On Friday, I ran into a 1984 paper by Thomas Sebeok, cited on the Long Now Foundation’s site. Sebeok was writing about the problems of communicating with the future. Specifically, how do you let people for a period covering the next 10,000 years know that a nuclear waste site is dangerous? The author’s proposal was to divide up the 10,000 year period — approximately 300 human generations — into much shorter periods, perhaps three generations long. That way you can leave messages in modern languages that can be understood, supplementing them as necessary with pictorial information whose cultural background would be relatively familiar.

Sebeok goes on:

This message, however, would have to be supplemented by a metamessage — coded in the same combination of familiar verbal/averbal signs — incorporating a plea and a warning that the object-message at the site be renewed by whatever coding devices seem to be maximally efficient, roughly, 250 years since. That future object-message should, in turn, incorporate a similar metamessage for the generation 500 years from now to act comparably, and so on, and on, up to 10,000 years ahead.

It is the meta-message that keeps the concept alive. And so we have another instance of information being handed down, a particular ‘artifact’ that must be preserved and understood over hundreds of generations. Science fiction writers have toyed with the concept of information handoffs for a long time. You can see something of the concept in fine novels like Brian Aldiss’ Starship (originally published in Britain as Non-Stop), where the basic parameters of the mission are gradually lost and must be reacquired by the crew on a multi-generational voyage spanning thousands of years. Heinlein, of course, plays with this familiar trope, as have many writers, and we’ve seen the multi-generational starship being explored by groups such as The Ultimate Project today.

My hope for Centauri Dreams actually fits into this paradigm. I would like to think that I can keep this site active for a long time, promoting the spread of news about interstellar subjects as well as a philosophy of engagement and exploration of the cosmos that will resonate with like-minded people and perhaps win over some who are skeptical of the whole notion of going into space. But when I do stop working, I would like to hand Centauri Dreams off to someone who will keep it going. If I can indulge an extravagant notion, I would hope to see Centauri Dreams in some form survive to keep pushing these ideas through different successors until the first interstellar mission actually leaves the Solar System.

Sure, this sounds preposterous. Who knows when and if an interstellar mission — especially one with a human crew — will every fly? But even if it takes centuries, there should always be a core of people fascinated with the interstellar idea who continue to work on it. The premise of the Tau Zero Foundation is to build incrementally (ad astra incrementis), so that while none of us may live to see such a mission, the steps we take now will have played some small role in arriving at that outcome.

Image (above): An interstellar ramjet, one of the many concepts developed by 20th Century theorists to manage the daunting distances between the stars. How will these ideas change in our century? Credit: ITSF/Manchu.

Think of the familiar computer voice on Star Trek’s Enterprise.

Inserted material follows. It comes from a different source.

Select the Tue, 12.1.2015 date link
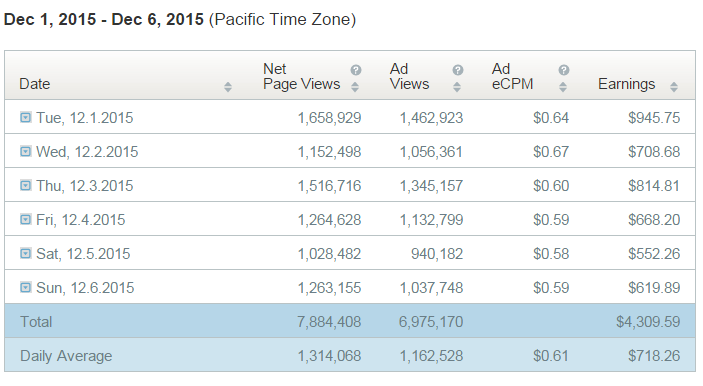 point(84,118)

Somewhere in that circuitry is a digital history recording every possible scrap of human history. It would be a thrill to think that a future star mission might have in some tiny corner of its vast computer memory the history of the earliest days of the interstellar effort, and that the words assembled here might one day be read in such a setting, by some historian trying to follow the development of the idea and how it played long before.

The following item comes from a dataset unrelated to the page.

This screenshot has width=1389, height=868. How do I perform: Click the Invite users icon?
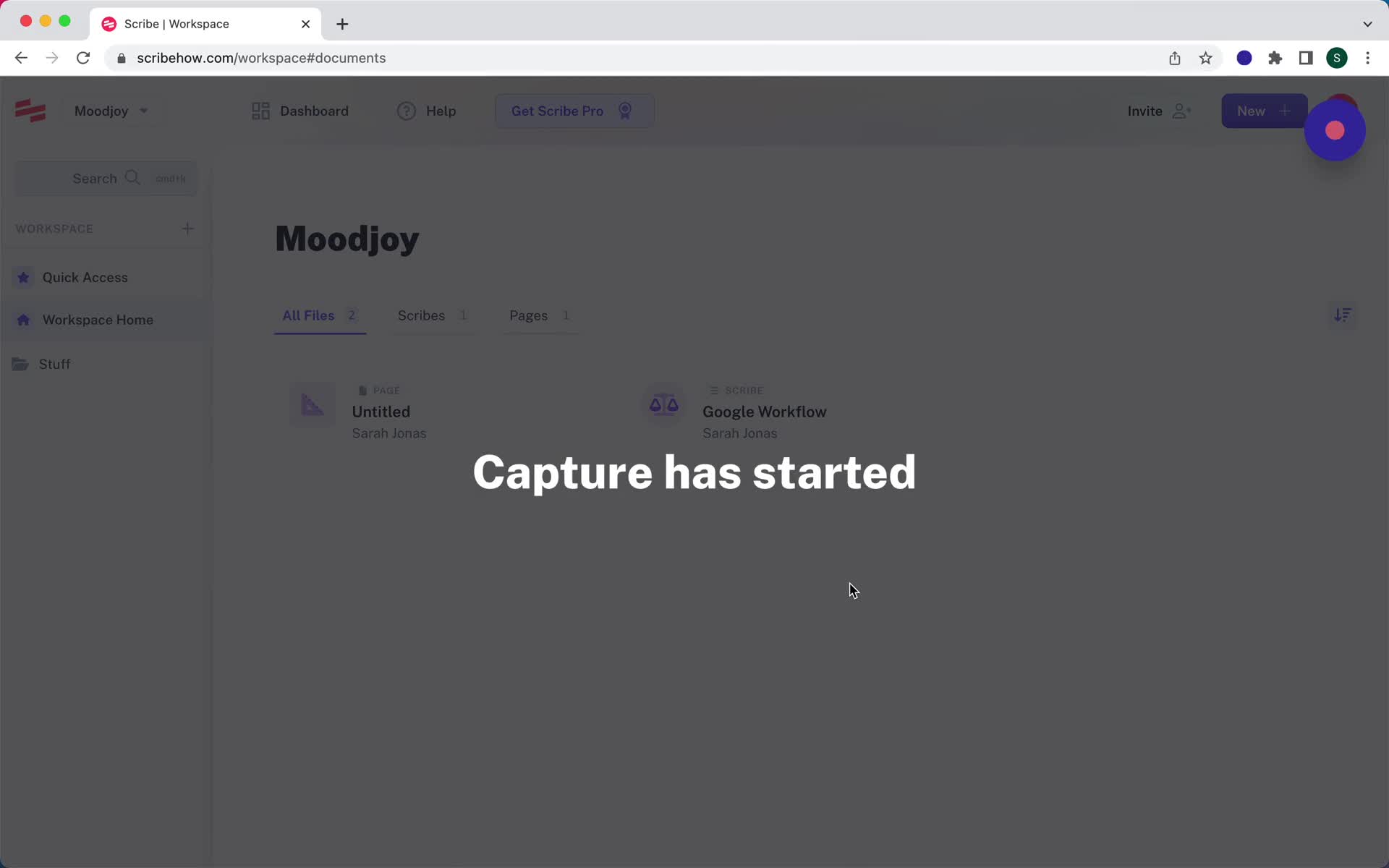coord(1181,111)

Fanciful? Sure, and who’s to say that a nuclear-tipped civilization will survive long enough to build starships? I certainly don’t have the answer, but building toward an interstellar future demands optimism of the sort I hope these pages convey. We all try to get through the next 24 hours doing the best we can in the context of an envisioned future that will be better than today, carrying the conviction that hope is not a futile thing. Civilization is all about handing off knowledge, to the people around you and those who come after. Eventually that knowledge gets re-coded, like Sebeok’s constantly re-written warning, but the meta-message is the key. It tells us to keep renewing what we do to bring the idea home.